VISIONI

La ragazza di Catania che piange un po’, lasciando Milano

Habemus Corpus
MARIANGELA MIANITIITALIA/milano/catania

La scena è insolita, soprattutto per un bar di Milano. Nel centro del locale c’è una ragazza, una delle cameriere, che saluta una signora non giovane. Si guardano negli occhi, si dicono frasi gentili, si abbracciano e, quando la signora se ne va, la cameriera non riesce a trattenere l’emozione e comincia a piangere. È un pianto sommesso che lei cerca di smorzare ricacciando le lacrime, asciugandosi gli occhi. Chiede scusa, la ragazza, respira, ma la commozione è più forte della volontà e lei, per pudore, va nel retro a ricomporsi. Un cliente le dice «Ma non devi scusarti di nulla, anzi. È bello vedere che c’è ancora qualcuno capace di emozionarsi così».

Quando la cameriera ci porta al tavolo il caffè, non riesco a tacere, io riesco raramente a tacere, e le dico che è molto bello ciò che le è successo. La barriera formale fra il lavoratore e il cliente cade all’istante, io domando e lei racconta e il racconto è il seguente.
«Mi dispiace, ma non riuscivo a trattenermi. Quella signora è una cliente abituale che vedo tutti i giorni. Qui, in questo bar, mi sono trovata benissimo, con i colleghi, con i titolari, con i clienti e mi sono affezionata. Ma adesso me ne vado, e mi dispiace». E dove va? «Io sono di Catania e torno in Sicilia. Quando mi alzo, laggiù, vedo a destra l’Etna e a sinistra il mare. La prima cosa che farò sarà mangiare una granita al pistacchio e un arancino. Metterò su dieci chili e poi andrò al mare dove farò brutta figura perché ho messo su dieci chili, ma chi se ne importa».
E perché torna a Catania se qui stava così bene?
«Per i soldi, per gli affitti. Qui la vita è troppo cara»
E perché era venuta via da Catania?
«Eh, perché…Perché lì tutto è difficile, lavorare, farsi pagare, farsi mettere in regola, spostarsi. Una delle cose che mi mancherà più di Milano è la metropolitana. Ma magari torno. Qui abita mio fratello. Resto là fino a settembre e poi vedo. La vita è così, tutta una scelta e una rinuncia, una scelta e una rinuncia».
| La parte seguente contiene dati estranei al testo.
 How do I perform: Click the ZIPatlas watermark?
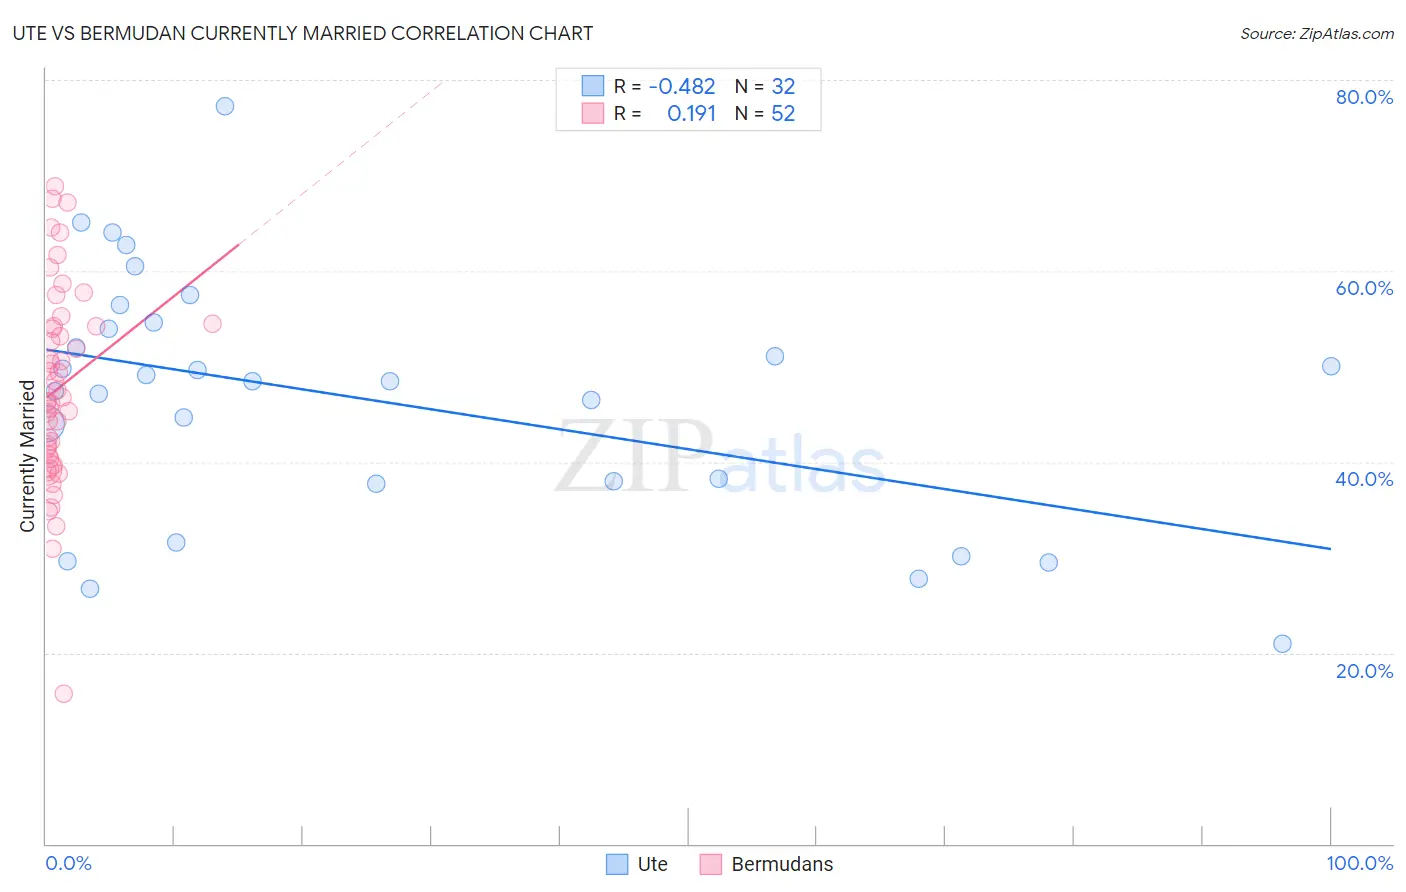720,458
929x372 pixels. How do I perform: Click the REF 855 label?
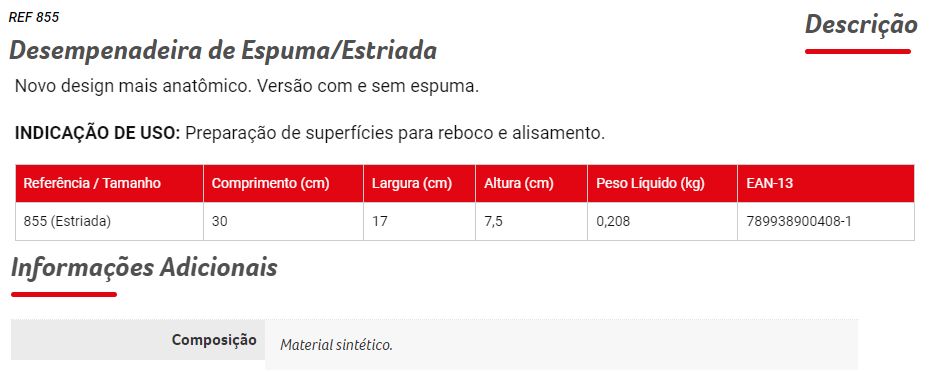click(x=34, y=17)
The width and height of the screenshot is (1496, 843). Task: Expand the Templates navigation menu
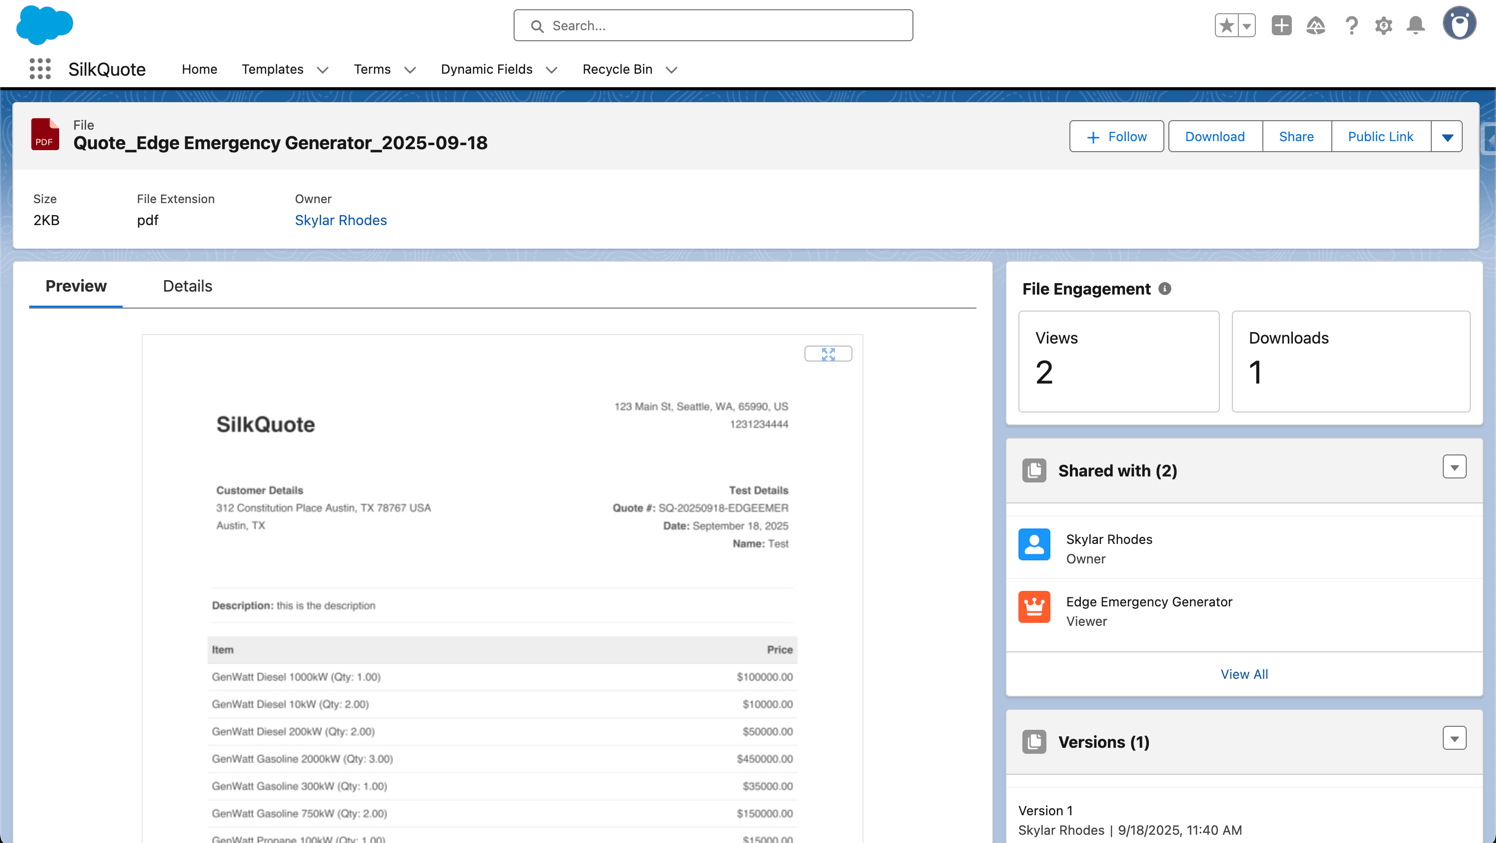322,70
Questo breve dialogo riassume ciò che già sappiamo, ma che, quando è raccontato in prima persona, ti butta in faccia il peso di tutte le scelte politiche sbagliate o ciniche o fatte per interessi di parte. Al nord la gente sa essere accogliente, ma la ferocia del mercato immobiliare butta ai margini, o indietro, chi non ha le tasche piene di soldi. Al sud la ferocia è di tipo diverso, ma il risultato non cambia perché costringe i propri giovani a emigrare per trovare ciò di cui avrebbero diritto. Il risultato è che, non sapendo o non volendo gestire in modo strutturale la politica del lavoro, della casa, dei diritti, l’Italia accetta che una parte dei propri giovani vada su, poi torni giù, e poi magari torni su, in una transumanza che non può nemmeno contare sulla possibilità di un progetto.
«La vita è tutta una scelta e una rinuncia», ha detto la ragazza di Catania. Per la scelta la capisco, ma perché sottolineare la rinuncia? Perché dare per scontato che non si può avere tutto, o che si deve rinunciare a tanto? Dentro quella frase sento un atteggiamento imposto dalle contingenze, una sorta di fato che respiri fin da piccolo. Cresci e consideri destinale il fatto che, prima o poi, te ne dovrai andare per poter lavorare e avere un salario, disporre di mezzi pubblici efficienti, avere occasioni di crescita professionale, o forse semplicemente per essere libera di scegliere chi amare e come amare.
E invece siamo ancora lì, a dover scegliere fra la granita al pistacchio e la metropolitana, fra la speranza di un lavoro e un affitto impossibile. Nord e Sud coalizzati contro i propri figli, e il loro futuro.